* EXERCISE
Rewrite the material from the line containing "The image size is (1568, 619)." through the end, changing every "Open" to "Launch" and leaving everything else as it is.

================================

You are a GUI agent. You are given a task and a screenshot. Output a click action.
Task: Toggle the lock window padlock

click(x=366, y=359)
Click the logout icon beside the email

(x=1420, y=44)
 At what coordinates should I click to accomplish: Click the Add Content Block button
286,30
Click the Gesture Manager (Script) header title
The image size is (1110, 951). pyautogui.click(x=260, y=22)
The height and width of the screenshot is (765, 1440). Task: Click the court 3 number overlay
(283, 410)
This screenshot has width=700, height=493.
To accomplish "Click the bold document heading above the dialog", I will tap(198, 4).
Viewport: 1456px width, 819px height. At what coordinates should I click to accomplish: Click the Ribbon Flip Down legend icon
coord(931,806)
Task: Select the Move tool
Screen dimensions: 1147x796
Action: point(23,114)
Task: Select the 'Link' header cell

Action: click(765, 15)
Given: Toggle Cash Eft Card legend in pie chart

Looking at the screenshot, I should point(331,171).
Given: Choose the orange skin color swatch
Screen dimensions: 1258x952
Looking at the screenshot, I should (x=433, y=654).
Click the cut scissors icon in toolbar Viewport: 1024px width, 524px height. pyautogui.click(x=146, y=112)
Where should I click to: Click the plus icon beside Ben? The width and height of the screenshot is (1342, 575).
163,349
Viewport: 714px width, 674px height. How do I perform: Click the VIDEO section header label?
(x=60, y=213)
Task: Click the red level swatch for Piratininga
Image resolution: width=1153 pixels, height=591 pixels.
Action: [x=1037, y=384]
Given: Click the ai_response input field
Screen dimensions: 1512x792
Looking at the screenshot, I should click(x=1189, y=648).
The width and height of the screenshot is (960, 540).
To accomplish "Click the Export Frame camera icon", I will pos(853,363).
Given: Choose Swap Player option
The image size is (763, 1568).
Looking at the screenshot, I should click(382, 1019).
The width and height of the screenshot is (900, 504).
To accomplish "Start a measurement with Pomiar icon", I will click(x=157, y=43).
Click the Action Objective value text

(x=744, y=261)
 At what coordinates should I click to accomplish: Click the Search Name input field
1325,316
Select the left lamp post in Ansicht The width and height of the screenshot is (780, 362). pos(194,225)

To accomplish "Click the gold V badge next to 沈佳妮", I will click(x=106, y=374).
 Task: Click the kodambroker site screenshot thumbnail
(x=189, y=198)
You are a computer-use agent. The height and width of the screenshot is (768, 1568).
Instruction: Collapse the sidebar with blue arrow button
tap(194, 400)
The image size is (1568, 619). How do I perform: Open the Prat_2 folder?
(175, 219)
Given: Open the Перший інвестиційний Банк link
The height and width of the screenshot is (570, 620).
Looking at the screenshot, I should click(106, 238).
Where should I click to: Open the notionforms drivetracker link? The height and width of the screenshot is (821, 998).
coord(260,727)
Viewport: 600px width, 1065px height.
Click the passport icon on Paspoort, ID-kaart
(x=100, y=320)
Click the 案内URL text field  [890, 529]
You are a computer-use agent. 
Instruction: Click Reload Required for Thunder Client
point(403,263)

================================

* FULL RESPONSE
The image size is (1568, 619). How do I perform: Launch the Prat_2 folder?
(175, 219)
Given: Launch the Перший інвестиційний Банк link
The height and width of the screenshot is (570, 620).
Looking at the screenshot, I should click(106, 238).
Where should I click to: Launch the notionforms drivetracker link? The height and width of the screenshot is (821, 998).
coord(260,727)
Viewport: 600px width, 1065px height.
Click the passport icon on Paspoort, ID-kaart
(x=100, y=320)
Click the 案内URL text field  [890, 529]
You are a computer-use agent. 
Instruction: Click Reload Required for Thunder Client
point(403,263)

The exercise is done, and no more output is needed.